Kyrgyzstan ethnic clashes kill two

Protesters in Jalalabad, Kyrgyzstan - 19 May 2010
Image caption Tensions have been high in Jalalabad since Kurmanbek Bakiyev was ousted

The interim government of Kyrgyzstan has declared a state of emergency in the southern city of Jalalabad after two people died in clashes.

Shots were fired as police tried to stop ethnic Kyrgyz protesters from storming an Uzbek university.

The clashes followed violence last week between supporters of the interim authorities and backers of ousted President Kurmanbek Bakiyev.

He was overthrown last month in deadly protests in the capital Bishkek.

Mr Bakiyev fled with his family to Belarus after the 7 April clashes between government forces and protesters that left at least 85 people dead.

Violence condemned

The interim government said the state of emergency would be in place in Jalalabad until 1 June.

It includes a curfew from 2000-0600 (1400-0000 GMT).

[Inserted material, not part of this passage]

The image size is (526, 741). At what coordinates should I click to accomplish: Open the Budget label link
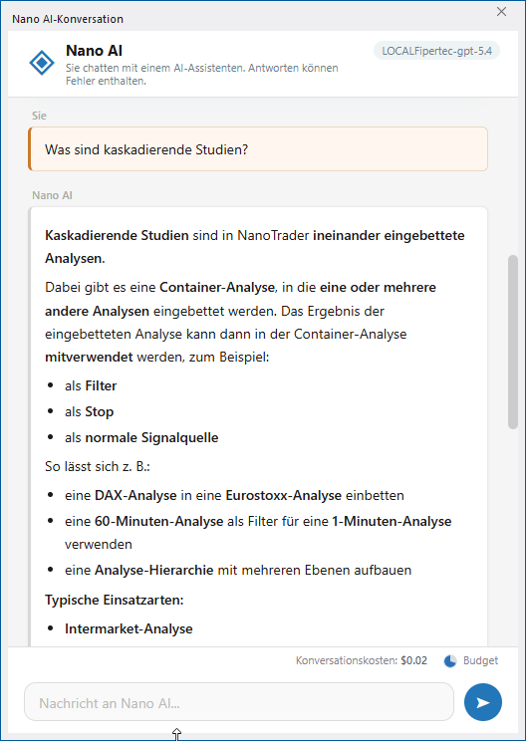pos(480,661)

The government also declared that its leader, Roza Otunbayeva, would be president until the end of next year, despite an announcement last month that there would be presidential elections this October.

Image caption The interim government has appointed Roza Otunbayeva president

The move must be approved in a referendum to be held next month, when the draft of a new constitution will also be voted on.

The violence in Jalabad broke out after a large group of Kyrgyz protesters gathered outside an Uzbek-funded university to demand the arrest of a local Uzbek leader, Kadyrjan Batyrov.

Gunfire broke out as protesters approached the building, reports said, but it is not clear who fired the shots.

Later, groups of Uzbeks and Kyrgyz armed with sticks and clubs were said to be gathering near the central square in Jalalabad.

The head of the interim government, Roza Otunbayeva, said: "We condemn all attempts to foment violence and sow the seeds of political discord among our people, especially between Uzbeks and Kyrgyz."

Her government later blamed "pro-Bakiyev forces" for instigating the clashes.

There has been hostility between Kyrgyz and Uzbeks before in southern Kyrgyzstan. Several hundred people were killed in 1990 as the Soviet Union broke up.